Work to be completed: In the article on the double-mutant coronavirus variant, which laboratory tested the patient in whom the variant was found?

Given text:
+-------+

It was found in a patient tested by Stanford Health Care Clinical Virology Laboratory in California, according to news reports that cited the organisation’s mediaperson. The case was detected in the San Francisco Bay Area, as reported by The Hill.

The new variant of the coronavirus is called “double mutant” because it carries two mutations of the pathogen that triggered the pandemic.

It has hit the US amid growing concerns about an impending surge fuelled by new and emerging variations and complacency engendered by high rates of vaccination - more than 3.0 million a day recently, with a record of 4.0 million last Saturday - being reported from around the country.

“This Indian variant contains two mutations in the same virus for the first time, previously seen on separate variants,” Peter Chin-Hong, an infectious diseases expert at University of California San Francisco, told San Francisco Chronicle.

The new variant is said to be responsible for the surge in new daily cases seen since over the past few weeks. From around 9,100 on February 15, the number of new infections shot up in a matters of weeks to103,000 on April 4, according to the US-based Johns Hopkins University’s Covid-19 tracker.

A response was awaited from the Center of Disease Control and Prevention (CDC) to a request for confirmation of reports about the new variant from India and for details about the nature of the threat posed by it, and whether it was resistant to the three vaccines being administered in the US now - Pfizer-BioNTech, Moderna, and Johnson & Johnson.

The CDC has been tracking new and emerging mutations of the coronavirus and it currently has five of them on its radar, according to an April 2 post on its website.

Since December 2020, it has been monitoring B.1.1.7, a Covid-19 variant first detected in the UK. In January, it added B.1.351 to the list, a variant first detected in South Africa. Later that month, the CDC added P.1 to the list, a Brazilian variant first detected in Japan. In March, two more variants were added to the list, namely B.1.427 and B.1.429.

The CDC, the key US federal agency that deals with health crises, says the above variants generally seem to “spread more easily and quickly than other variants” and could cause increased cases. That, in turn, could lead to more hospitalisations and deaths from Covid-19 by straining available resources.

The vaccines currently in use in the US are known to be effective against these variants. “So far, studies suggest that antibodies generated through vaccination with currently authorised vaccines recognise these variants,” the CDC said. “This is being closely investigated and more studies are underway”.

+-------+

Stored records
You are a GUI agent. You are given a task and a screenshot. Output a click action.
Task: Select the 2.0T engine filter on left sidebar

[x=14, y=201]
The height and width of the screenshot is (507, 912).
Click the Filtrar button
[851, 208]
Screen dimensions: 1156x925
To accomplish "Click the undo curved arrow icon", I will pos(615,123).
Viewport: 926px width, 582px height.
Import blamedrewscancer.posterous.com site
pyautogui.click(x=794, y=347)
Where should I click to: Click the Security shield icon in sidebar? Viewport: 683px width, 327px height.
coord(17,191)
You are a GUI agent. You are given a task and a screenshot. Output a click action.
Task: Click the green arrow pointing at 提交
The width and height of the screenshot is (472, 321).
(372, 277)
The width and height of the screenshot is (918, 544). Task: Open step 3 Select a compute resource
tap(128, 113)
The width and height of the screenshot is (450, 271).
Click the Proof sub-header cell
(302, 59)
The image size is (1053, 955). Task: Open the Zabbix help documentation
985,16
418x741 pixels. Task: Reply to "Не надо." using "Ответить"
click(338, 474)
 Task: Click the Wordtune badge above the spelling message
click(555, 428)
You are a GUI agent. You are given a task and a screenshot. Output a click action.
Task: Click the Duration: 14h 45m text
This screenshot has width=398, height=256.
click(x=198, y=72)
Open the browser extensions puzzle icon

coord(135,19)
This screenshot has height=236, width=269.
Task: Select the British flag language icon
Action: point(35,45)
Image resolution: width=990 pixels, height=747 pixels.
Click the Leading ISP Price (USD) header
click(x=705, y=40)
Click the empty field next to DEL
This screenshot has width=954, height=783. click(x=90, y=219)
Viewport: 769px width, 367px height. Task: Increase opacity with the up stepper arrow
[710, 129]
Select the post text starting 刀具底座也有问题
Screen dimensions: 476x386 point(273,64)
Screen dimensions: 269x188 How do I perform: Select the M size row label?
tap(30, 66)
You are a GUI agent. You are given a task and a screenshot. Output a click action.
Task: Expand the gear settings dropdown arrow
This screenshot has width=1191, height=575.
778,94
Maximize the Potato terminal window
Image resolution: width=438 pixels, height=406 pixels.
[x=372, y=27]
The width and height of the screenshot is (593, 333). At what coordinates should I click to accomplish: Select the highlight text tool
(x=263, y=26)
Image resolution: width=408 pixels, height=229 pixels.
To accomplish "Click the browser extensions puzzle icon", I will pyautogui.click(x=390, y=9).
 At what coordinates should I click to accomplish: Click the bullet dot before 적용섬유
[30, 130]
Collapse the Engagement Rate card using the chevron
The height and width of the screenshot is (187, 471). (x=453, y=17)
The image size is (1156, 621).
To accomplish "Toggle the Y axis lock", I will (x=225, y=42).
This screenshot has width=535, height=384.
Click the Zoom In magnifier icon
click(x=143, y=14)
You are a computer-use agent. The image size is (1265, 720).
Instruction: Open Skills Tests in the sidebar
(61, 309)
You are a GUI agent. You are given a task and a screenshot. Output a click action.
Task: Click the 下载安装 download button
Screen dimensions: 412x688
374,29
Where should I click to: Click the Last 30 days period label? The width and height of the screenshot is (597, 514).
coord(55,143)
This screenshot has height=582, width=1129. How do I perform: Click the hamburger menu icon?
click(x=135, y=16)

+-------+

Your response: Stanford Health Care Clinical Virology Laboratory in California.